Bisnis.com, JAKARTA – Yayasan Lembaga Konsumen Indonesia (YLKI) memperingatkan adanya potensi PT Kereta Commuterline Indonesia (KCI) mengalami kerugian yang besar akibat kebijakan Pembatasan Sosial Berskala Besar (PSBB).
Untuk itu, Pengurus Harian Yayasan Lembaga Konsumen Indonesia (YLKI) Sudaryatmo meminta agar PT KCI melakukan perhitungan dan mencari strategi untuk bisa menutupi kerugian yang terjadi. Langkah itu dibutuhkan agal KCI tidak mengalami kegagalan bisnis yang berdampak kepada konsumen kereta rel listrik (KRL).
"[Kegagalan bisnis] ini [bisa] terjadi ketika biaya penjualan tiket dan subsidi public service obligation (PSO) tak bisa tutupi biaya operasional," jelasnya dalam webinar, Sabtu (13/6/2020).
Pengalaman yang ada, terangnya, telah terjadi di beberapa comuterline yang beroperasi Asean contohnya di Thailand. Jumlah penumpang terlalu sedikit sehingga terjadi gagal operasi akhirnya operator commuterline mendapatkan bantuan pendanaan dari operator jalan tol.
Begitupun dengan KCI, paparnya, yang biasanya mengelola 1 juta penumpang setiap harinya, kini di masa Pembatasan Sosial Berskala Besar (PSBB) dan PSBB transisi mengelola rata-rata 200.000 penumpang perhari.

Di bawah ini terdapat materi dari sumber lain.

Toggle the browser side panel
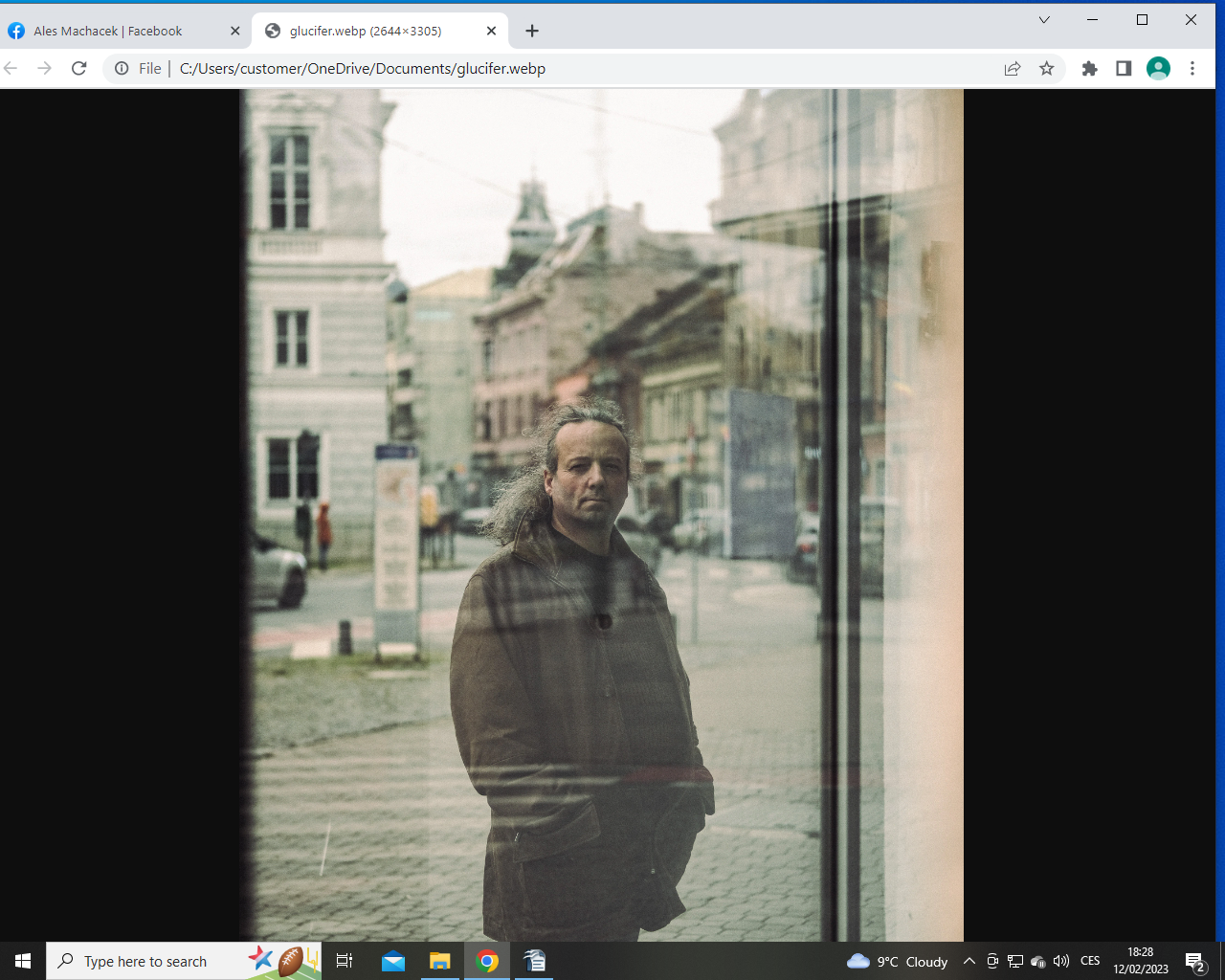 [1124, 68]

Dengan terjadinya fenomena tersebut, terdapat potensi kehilangan 800.000 penumpang yang jika dikonversikan dalam bentuk tiket per penumpang Rp3.500. Artinya KCI kehilangan sebanyak Rp2,8 miliar per hari.
Baca Juga
Belum lagi subsidi PSO yang dihitung per penumpang tentu membuat KCI kehilangan banyak jatah subsidi dari aktivitas penumpang di masa pandemi virus corona ini.
Sudaryatmo melanjutkan perlu ada upaya pencegahan kegagalan operasi dari KCI ini terutama karena KRL sudah menjadi andalan masyarakat.
"PT Kereta Api Indonesia [Persero] harus punya strategi agar tak terjadi gagal operasi, perlu dipikirkan alternatif pilihan dari pendapatan yang turun ini, sementara tak bisa tutup operasionalnya," katanya.
Dia menyebut setidaknya ada dua pendekatan yang dilakukan untuk menyelamatkan KCI, yakni pendekatan bisnis dan pendekatan politik.
Pendekatan bisnis ujarnya, dengan berupaya agar KCI meningkatkan pendapatan non-fair box atau hasil penjualan tiket, seperti penggunaan nama stasiun yang dipromosikan ke sponsor.
Namun, pilihan ini hanya dapat dilakukan ketika selisih pendapatan tidak terlalu besar. Di sisi lain dia menilai langkah tersebut tak mudah dan KCI perlu melakukan adaptasi.
Adapun pendekatan politik dengan menaikan besaran PSO dan atau menaikan tarif. Keduanya berdimensi politik karena menjadi kebijakan politik yang mesti diambil pemerintah.
"Bisa dilakukan keduanya, satu sisi bisnis menaikan share pendapatan non-fairbox di saat yang sama menaikan pendekatan tarif. Tinggal formulanya, ini beberapa pilihan yang bisa dilakukan," urainya.